Disorder in the court: Alabama commission that investigates misconduct on the bench faces loss of only investigator

BIRMINGHAM, Alabama - When the Alabama Court of the Judiciary last week suspended Jefferson County Circuit Court Judge Dorothea Batiste for 90 days without pay for violating the due process rights of people she ordered jailed for contempt, she became the 41st judge in 40 years to be punished through the state's disciplinary process for judges.

Nearly half of the other judges who have been brought up on charges before the court of the judiciary were removed by the court, resigned, or retired for misconduct, including one judge who had sex in the courtroom.

But the process for filing complaints about Alabama judges with the Alabama Judicial Inquiry Commission for investigation and prosecution before the court of the judiciary is facing a serious dilemma, commission officials said. Soon the commission may not have the money to keep a prosecutor-investigator on staff, those officials said.

Commission and court history

The commission's responsibility is to review and investigate complaints filed against judges regarding allegations of misconduct, violation of the Alabama Judicial Canons of Ethics or a judge's physical ability to carry out the job, said Jenny Garrett, executive director of the Judicial Inquiry Commission.

The commission received about 1,000 inquiries from the public last fiscal year regarding the complaint process, Garrett said.

But the commission will only investigate formal sworn written complaints, Garrett said.
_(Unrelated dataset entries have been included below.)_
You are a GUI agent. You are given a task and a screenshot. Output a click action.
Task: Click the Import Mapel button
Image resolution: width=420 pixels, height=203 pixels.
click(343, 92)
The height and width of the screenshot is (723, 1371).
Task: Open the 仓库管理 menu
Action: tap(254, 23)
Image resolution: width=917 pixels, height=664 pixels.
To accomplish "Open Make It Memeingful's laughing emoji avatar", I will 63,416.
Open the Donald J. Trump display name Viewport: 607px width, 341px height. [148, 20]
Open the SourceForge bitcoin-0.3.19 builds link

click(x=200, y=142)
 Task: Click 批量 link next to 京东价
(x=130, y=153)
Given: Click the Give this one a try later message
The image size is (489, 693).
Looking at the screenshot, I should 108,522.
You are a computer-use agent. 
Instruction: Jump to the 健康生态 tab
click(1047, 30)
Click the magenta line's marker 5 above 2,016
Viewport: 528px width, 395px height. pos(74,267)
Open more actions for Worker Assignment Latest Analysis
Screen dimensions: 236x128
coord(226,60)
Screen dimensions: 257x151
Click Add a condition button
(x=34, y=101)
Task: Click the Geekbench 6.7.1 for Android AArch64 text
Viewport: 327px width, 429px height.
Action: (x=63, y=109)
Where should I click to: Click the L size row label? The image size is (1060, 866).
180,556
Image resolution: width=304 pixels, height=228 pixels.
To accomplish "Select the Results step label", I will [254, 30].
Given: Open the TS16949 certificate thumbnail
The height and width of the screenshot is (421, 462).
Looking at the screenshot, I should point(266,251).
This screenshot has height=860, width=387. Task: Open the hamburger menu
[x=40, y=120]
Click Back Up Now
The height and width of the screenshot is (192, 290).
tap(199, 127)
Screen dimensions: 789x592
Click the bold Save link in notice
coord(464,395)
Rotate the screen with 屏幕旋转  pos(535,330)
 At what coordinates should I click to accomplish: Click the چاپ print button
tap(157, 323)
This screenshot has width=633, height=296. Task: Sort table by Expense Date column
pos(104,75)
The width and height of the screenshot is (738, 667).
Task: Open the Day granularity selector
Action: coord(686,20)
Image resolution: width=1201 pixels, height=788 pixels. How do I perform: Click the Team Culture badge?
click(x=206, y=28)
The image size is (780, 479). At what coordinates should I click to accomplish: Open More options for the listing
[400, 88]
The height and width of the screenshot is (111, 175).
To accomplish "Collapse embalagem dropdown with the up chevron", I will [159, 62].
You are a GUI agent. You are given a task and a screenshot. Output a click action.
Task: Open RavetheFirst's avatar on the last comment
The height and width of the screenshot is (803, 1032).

The commission received 189 formal complaints last fiscal year and ordered investigations on 53 of them. So far this year the commission has received 167 formal complaints.

Complaints not investigated, Garrett said, are due to one of three reasons: no reasonable basis reflected in the complaint; assuming everything was true in the complaint the judge's action is not an ethical violation; or the dispute is over a legal issue which can only be reviewed by an appellate court.

Sometimes the commission may get with a judge to correct a problem, such as an addiction, before any charges are necessary, commission officials said last week.

The commission meets periodically to review the complaints and decide which ones to investigate. The process is all confidential and not open to the public unless formal charges are filed to the Alabama Court of the Judiciary.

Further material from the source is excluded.